▸ Written instruction
Reproduce every line of the listing below, requests included, multiplying each click coordinate in the answers by 1.9 and rounding to whole numbers, with halves rounded up. Leave the pictures out.

▸ Input records
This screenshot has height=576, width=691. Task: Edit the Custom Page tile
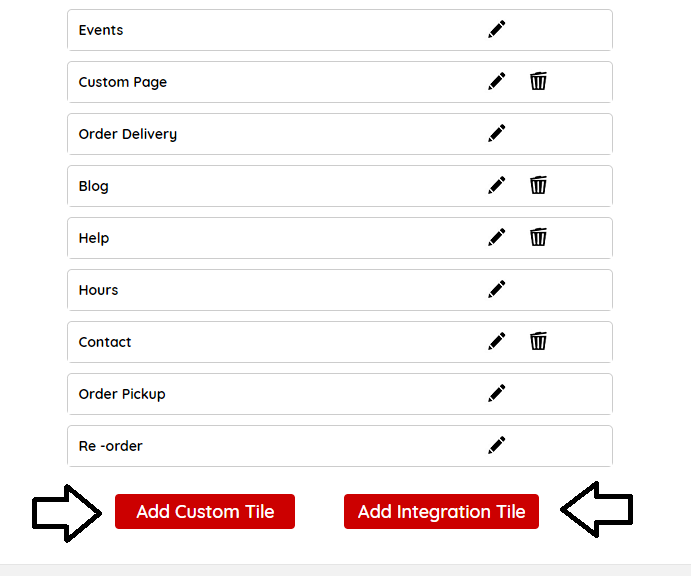point(497,82)
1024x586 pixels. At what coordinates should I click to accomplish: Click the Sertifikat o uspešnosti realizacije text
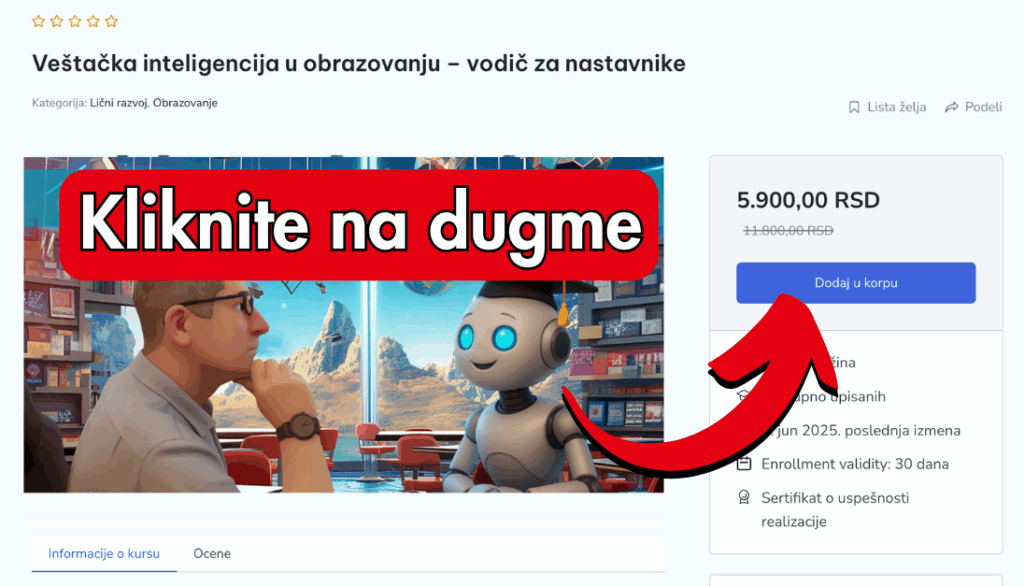835,510
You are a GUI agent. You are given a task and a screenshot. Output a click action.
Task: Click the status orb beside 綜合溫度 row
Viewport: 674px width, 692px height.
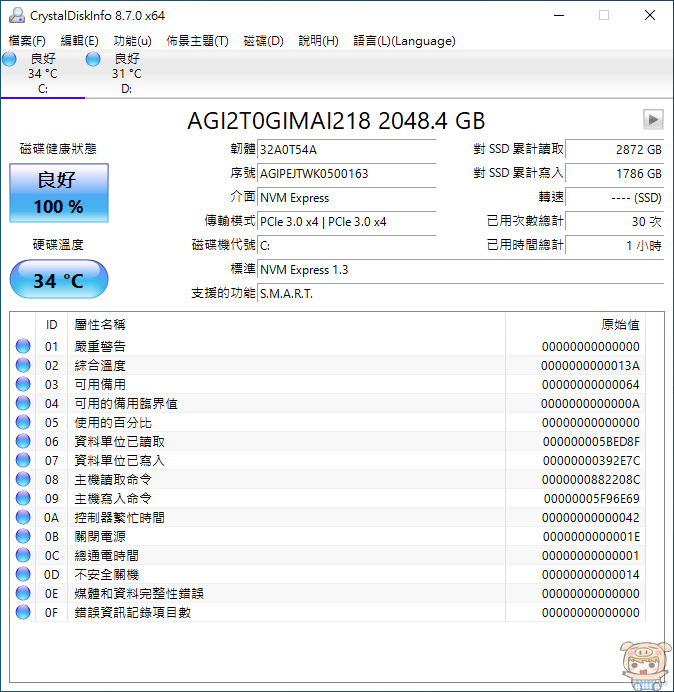tap(23, 366)
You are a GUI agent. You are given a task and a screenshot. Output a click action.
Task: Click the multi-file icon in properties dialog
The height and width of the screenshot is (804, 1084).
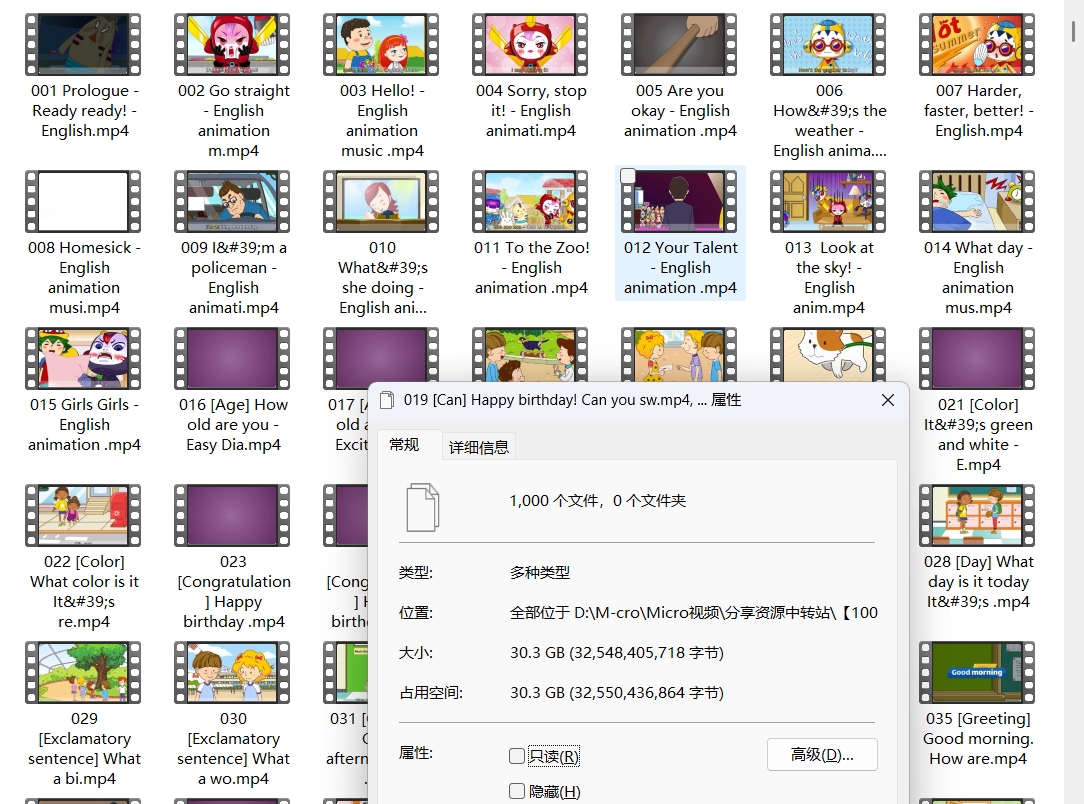pyautogui.click(x=423, y=507)
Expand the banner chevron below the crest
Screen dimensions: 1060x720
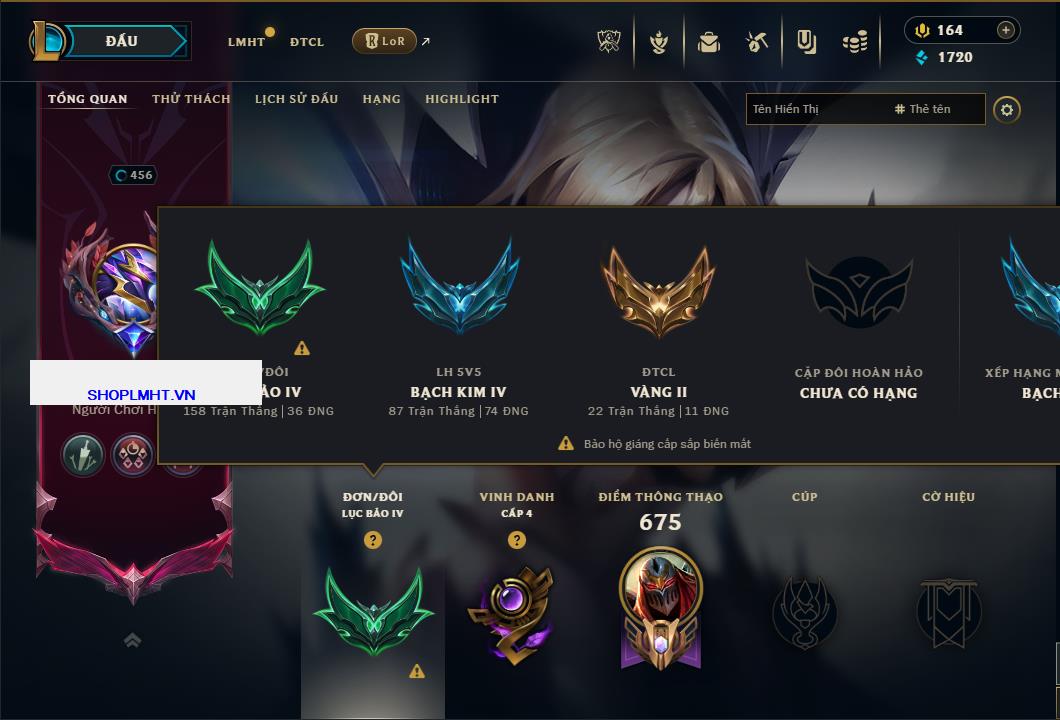tap(132, 640)
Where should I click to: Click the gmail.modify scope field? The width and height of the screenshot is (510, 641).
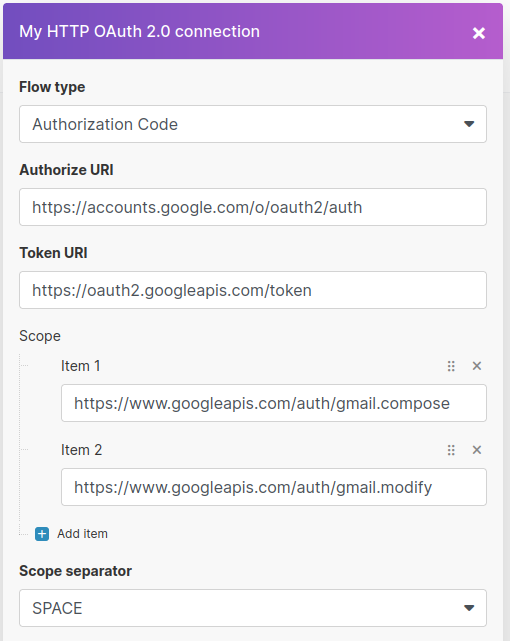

▸ Answer
This screenshot has height=576, width=691. Task: Edit the Custom Page tile
point(944,156)
1024x586 pixels. At what coordinates should I click to accomplish: Click the Sertifikat o uspešnosti realizacije text
1587,969
You are a GUI agent. You are given a task and a screenshot. Output a click action.
Task: Click the status orb beside 綜合溫度 row
Viewport: 674px width, 692px height.
tap(44, 695)
You are a GUI agent. You are given a task and a screenshot. Output a click action.
Task: Click the multi-file icon in properties dialog
The height and width of the screenshot is (804, 1084).
pyautogui.click(x=804, y=963)
Expand the banner chevron below the crest
Screen dimensions: 1060x720
tap(251, 1216)
Where should I click to: Click the gmail.modify scope field? The width and height of the screenshot is (510, 641).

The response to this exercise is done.